In the mobile space, the NVIDIA Tegra graphics are powered by a binary blob. They do have open kernel patches and other work already for the less controversial areas of their multi-core ARM platforms. They do make their Tegra Linux ARM experience not too bad by offering an Ubuntu-based spin and a fair amount of documentation to get started (I'm currently working on some benchmarks for them from their quad-core Tegra 3 development tablet and previously provided NVIDIA Tegra 2 benchmarks).

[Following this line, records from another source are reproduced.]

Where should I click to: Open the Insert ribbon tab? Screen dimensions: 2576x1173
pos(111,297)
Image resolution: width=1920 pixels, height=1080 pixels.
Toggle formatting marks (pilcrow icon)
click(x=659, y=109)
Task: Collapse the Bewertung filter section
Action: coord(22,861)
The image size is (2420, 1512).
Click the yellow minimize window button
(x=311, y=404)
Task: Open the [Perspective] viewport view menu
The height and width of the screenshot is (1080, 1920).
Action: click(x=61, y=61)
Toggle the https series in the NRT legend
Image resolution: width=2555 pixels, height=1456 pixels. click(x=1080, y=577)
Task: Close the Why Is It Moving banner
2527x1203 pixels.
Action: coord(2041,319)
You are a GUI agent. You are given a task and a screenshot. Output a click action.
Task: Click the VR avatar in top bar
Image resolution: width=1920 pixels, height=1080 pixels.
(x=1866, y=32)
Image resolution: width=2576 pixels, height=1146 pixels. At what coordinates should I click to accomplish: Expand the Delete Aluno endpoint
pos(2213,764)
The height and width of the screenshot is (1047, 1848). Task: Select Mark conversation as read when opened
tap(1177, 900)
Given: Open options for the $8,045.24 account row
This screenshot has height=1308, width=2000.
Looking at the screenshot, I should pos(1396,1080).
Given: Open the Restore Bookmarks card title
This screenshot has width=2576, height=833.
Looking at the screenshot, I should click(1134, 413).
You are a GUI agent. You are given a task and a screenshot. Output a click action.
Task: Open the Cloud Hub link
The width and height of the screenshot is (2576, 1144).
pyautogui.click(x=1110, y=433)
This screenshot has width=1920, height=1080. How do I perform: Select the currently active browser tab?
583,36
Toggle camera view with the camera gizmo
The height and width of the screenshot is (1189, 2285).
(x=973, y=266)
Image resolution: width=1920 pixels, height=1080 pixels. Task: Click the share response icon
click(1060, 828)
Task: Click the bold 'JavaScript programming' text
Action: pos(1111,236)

While some are getting excited after sharing this news of NVIDIA joining the Linux Foundation, again, it doesn't necessarily mean any fundamental changes. Joining the Linux Foundation as a corporate member basically means you're providing money and other resources to this non-profit Linux group. Members of the Linux Foundation aren't mandated to open-source their software, port their software to Linux, or to otherwise become a Linux saint.
Among the many Linux Foundation members are VIA (their open-source strategy failed and really haven't been doing anything), AMD (they're still happy with their Catalyst binary blob while the open-source support is still lagging), Adobe (they abandoned Flash Player for Linux and most of their software is not available natively under Linux), Oracle (enough said with their share of controversies in various open-source communities), and a host of mobile-focused firms like ARM / Qualcomm / Samsung that don't ship full open-source graphics drivers for Linux (the best case to date for them has been open-source kernel drivers with closed-up user-space components, some of which are being reverse-engineered).
As far as end-users are directly affected, being on the Linux Foundation member list is almost like being on the Free Software Foundation's high priority project list, which comes without any guarantees. It would be wonderful if NVIDIA joining the Linux Foundation marked some fundamental shift to dramatically enhance the NVIDIA Linux user/developer experience, but at least for now it doesn't look that way.